TASK INSTRUCTIONS | Can you copy out, word for word, the stretch of the listing from the line containing "Task: Click the Pleasure" through the line containing "Image resolution: width=1344", with both of those lines included?

(Target pointing data)
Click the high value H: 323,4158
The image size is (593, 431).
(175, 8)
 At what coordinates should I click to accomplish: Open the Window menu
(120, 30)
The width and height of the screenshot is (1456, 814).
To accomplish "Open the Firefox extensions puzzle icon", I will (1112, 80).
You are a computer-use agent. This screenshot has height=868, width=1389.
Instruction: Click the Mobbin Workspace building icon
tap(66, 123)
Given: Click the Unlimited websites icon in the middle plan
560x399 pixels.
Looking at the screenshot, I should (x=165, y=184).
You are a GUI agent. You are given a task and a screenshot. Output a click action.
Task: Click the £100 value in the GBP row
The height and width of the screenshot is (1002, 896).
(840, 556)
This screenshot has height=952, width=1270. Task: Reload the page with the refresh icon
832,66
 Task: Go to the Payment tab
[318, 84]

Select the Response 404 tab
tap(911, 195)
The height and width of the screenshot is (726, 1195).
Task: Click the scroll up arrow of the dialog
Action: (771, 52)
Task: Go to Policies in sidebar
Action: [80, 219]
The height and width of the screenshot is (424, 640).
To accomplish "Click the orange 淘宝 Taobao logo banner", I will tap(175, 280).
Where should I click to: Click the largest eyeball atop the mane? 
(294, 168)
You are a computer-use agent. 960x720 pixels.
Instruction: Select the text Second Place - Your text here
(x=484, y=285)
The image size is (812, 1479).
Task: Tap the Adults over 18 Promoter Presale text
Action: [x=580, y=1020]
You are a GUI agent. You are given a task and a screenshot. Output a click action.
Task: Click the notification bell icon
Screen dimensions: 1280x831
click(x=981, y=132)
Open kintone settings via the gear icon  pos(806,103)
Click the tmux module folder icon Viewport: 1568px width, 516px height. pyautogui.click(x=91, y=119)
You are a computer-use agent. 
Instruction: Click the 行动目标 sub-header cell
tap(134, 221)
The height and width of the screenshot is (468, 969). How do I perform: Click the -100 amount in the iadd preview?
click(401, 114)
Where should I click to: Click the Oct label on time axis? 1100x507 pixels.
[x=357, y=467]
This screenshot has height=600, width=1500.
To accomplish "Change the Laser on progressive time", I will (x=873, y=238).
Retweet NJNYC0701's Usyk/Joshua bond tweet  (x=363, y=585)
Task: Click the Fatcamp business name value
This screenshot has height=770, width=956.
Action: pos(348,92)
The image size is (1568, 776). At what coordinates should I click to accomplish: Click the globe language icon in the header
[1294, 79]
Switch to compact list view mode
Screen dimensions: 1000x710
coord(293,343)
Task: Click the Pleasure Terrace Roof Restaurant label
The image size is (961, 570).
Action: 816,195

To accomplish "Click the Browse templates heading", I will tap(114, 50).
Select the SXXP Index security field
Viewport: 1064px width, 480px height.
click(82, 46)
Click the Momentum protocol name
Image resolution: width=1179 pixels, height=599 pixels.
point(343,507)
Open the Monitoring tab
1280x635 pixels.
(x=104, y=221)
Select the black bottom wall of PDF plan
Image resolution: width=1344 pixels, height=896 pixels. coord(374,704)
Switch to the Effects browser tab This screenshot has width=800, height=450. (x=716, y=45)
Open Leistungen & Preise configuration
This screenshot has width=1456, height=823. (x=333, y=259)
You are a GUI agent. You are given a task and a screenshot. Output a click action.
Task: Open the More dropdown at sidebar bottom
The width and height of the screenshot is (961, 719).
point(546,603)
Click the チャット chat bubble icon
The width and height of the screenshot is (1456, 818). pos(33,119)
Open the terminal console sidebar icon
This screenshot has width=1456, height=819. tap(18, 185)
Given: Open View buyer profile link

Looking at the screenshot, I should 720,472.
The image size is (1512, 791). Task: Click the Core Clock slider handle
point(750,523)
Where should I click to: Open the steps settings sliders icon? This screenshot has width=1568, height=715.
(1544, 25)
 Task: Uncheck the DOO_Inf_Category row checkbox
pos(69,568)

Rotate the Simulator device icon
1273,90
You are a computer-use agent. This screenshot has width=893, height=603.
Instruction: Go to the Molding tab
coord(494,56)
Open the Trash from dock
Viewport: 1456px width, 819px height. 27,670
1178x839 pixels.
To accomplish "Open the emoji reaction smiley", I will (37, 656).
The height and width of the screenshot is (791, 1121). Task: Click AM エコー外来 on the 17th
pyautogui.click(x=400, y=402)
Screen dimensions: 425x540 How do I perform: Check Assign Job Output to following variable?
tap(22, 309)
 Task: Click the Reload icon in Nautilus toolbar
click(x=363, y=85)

RESULT |
Task: Click the Pleasure Terrace Roof Restaurant label
The image size is (961, 570).
Action: 816,195

To accomplish "Click the Browse templates heading", I will tap(114, 50).
Select the SXXP Index security field
Viewport: 1064px width, 480px height.
click(82, 46)
Click the Momentum protocol name
Image resolution: width=1179 pixels, height=599 pixels.
point(343,507)
Open the Monitoring tab
1280x635 pixels.
(x=104, y=221)
Select the black bottom wall of PDF plan
Image resolution: width=1344 pixels, height=896 pixels. coord(374,704)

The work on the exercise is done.